La directrice de Sunkai Co Ltd, Bhimla Ramloll, demande à la Cour d’émettre un Variation Order qui lui permettrait de se rendre en Inde où elle compte subir un traitement médical. Actuellement en liberté conditionnelle, la compagnie qu’elle dirige étant mêlée à l’affaire de détournement de fonds allégué selon le système de Ponzi, elle fait l’objet d’une objection to departure.
Le conseil légal de Bhimla Ramloll, composé de Mes Yousuf Mohamed SC et Zakir Mohamed, a présenté hier au tribunal de Rose-Hill la motion réclamant le Variation Order. La prévenue souhaite pouvoir aller en Inde du 3 au 20 décembre pour une intervention chirurgicale à la colonne verticale.
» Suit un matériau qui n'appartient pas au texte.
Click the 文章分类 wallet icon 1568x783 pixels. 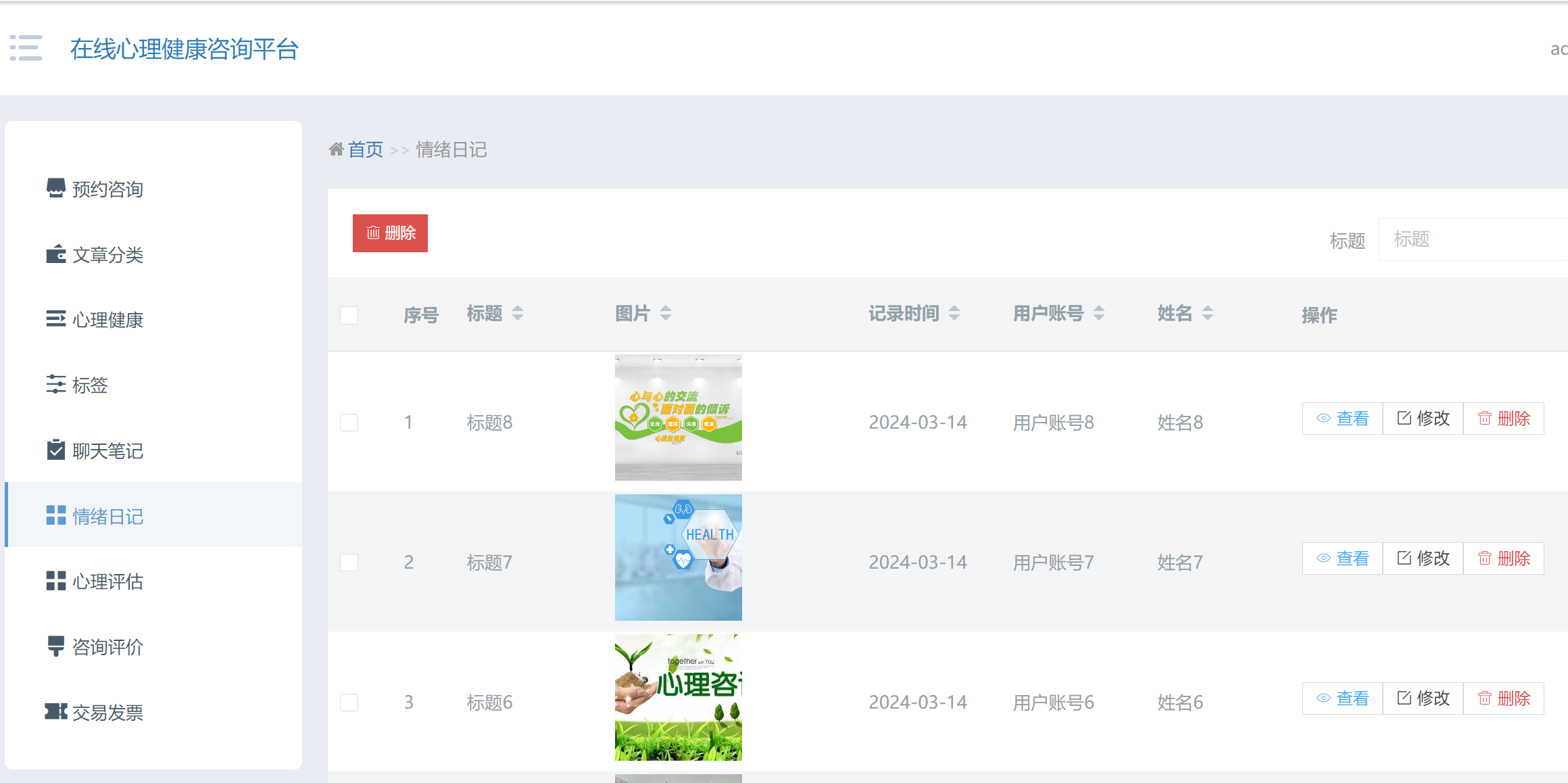pos(55,254)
Témoignant hier lors des débats devant la Senior Magistrate Meenakshi Gayan-Jaulimsing,  Bhimla Ramloll a fait ressortir que certains problèmes au niveau de sa colonne vertébrale l’ont poussée à effectuer plusieurs tests médicaux, qui n’ont pas permis de savoir de quoi elle souffre. Non satisfaite des explications qui lui ont été données, elle estime qu’une opération à Maurice serait très risquée, d’où son souhait d’aller la subir à l’hôpital Fortis, New Delhi, où elle est plus confiante qu’elle sera adéquatement traitée.
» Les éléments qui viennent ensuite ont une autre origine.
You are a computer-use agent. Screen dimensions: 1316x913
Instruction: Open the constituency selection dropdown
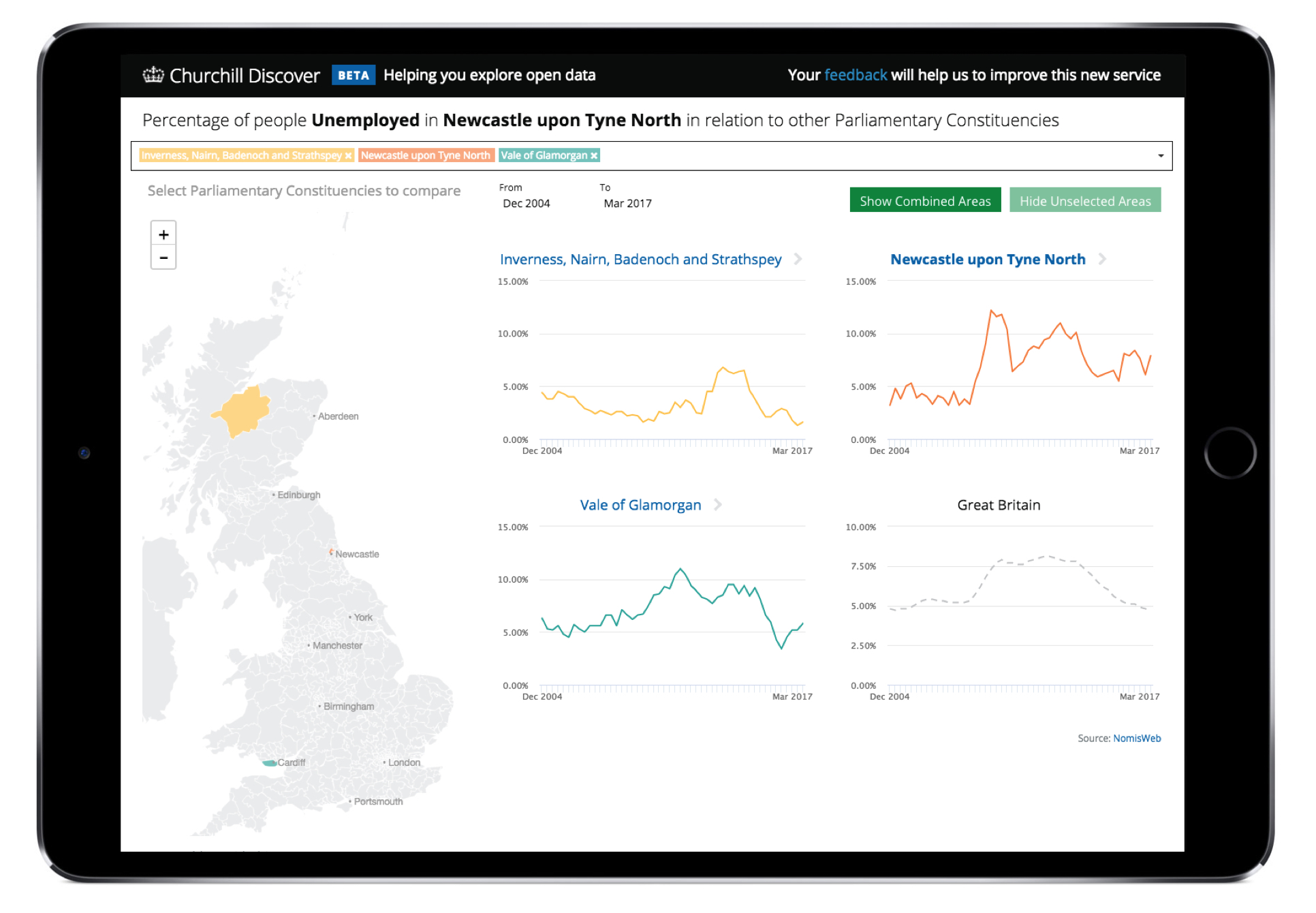click(1161, 155)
Me Chitra Soobagrah, qui représentait le State Law Office (SLO), a voulu savoir de la suspecte s’il est exact qu’elle a effectué des placements à Dubaï, pays où elle devrait transiter. Bhimla Ramloll a répondu par la négative.
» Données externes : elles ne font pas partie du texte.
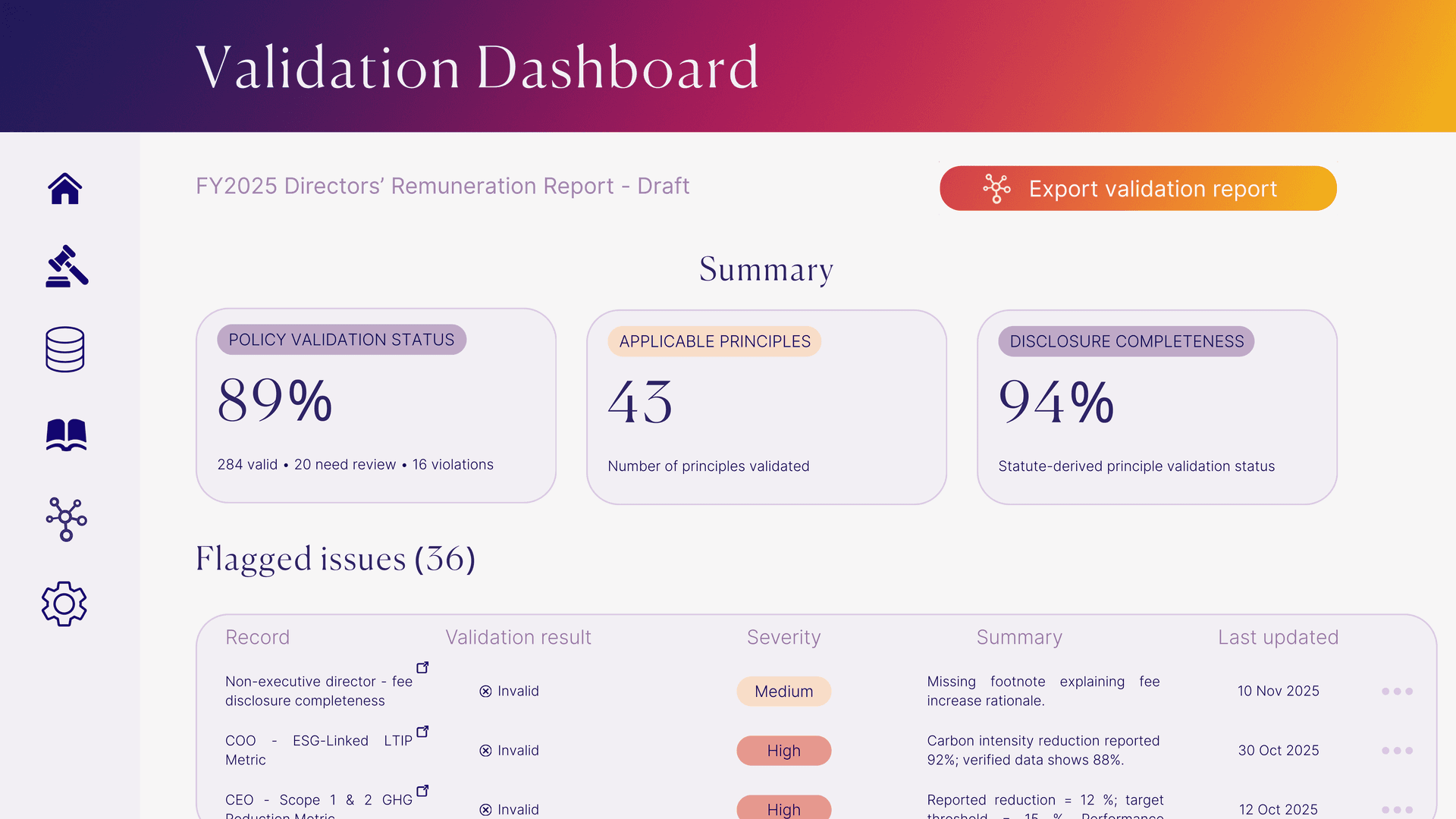Open the database icon in sidebar

tap(65, 350)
De son côté, témoignant pour le compte de la police, le Sub Inspector Vythilingum du Central CID a rappelé les accusations provisoires logées contre la plaignante : entente délictueuse, tentative de blanchiment d’argent, avoir offert des services financiers sans détenir les permis requis. Le témoin a aussi rappelé que jusqu’ici l’enquête policière a permis de découvrir et saisir chez la femme Rs 22 millions en espèces et Rs 120 millions sous la forme d’office cheques. L’enquête, qui n’est pas encore terminée, dit-il, a permis d’établir que les investissements provenant du public s’élèvent à environ Rs 720 millions.
De son côté, l’ICAC, qui a initié un procès contre Bhimla Ramloll, entre autres accusés, dans une affaire de location d’étal à la foire municipale de Quatre-Bornes, compte également s’opposer à ce que cette inculpée puisse voyager et se rendre à l’étranger.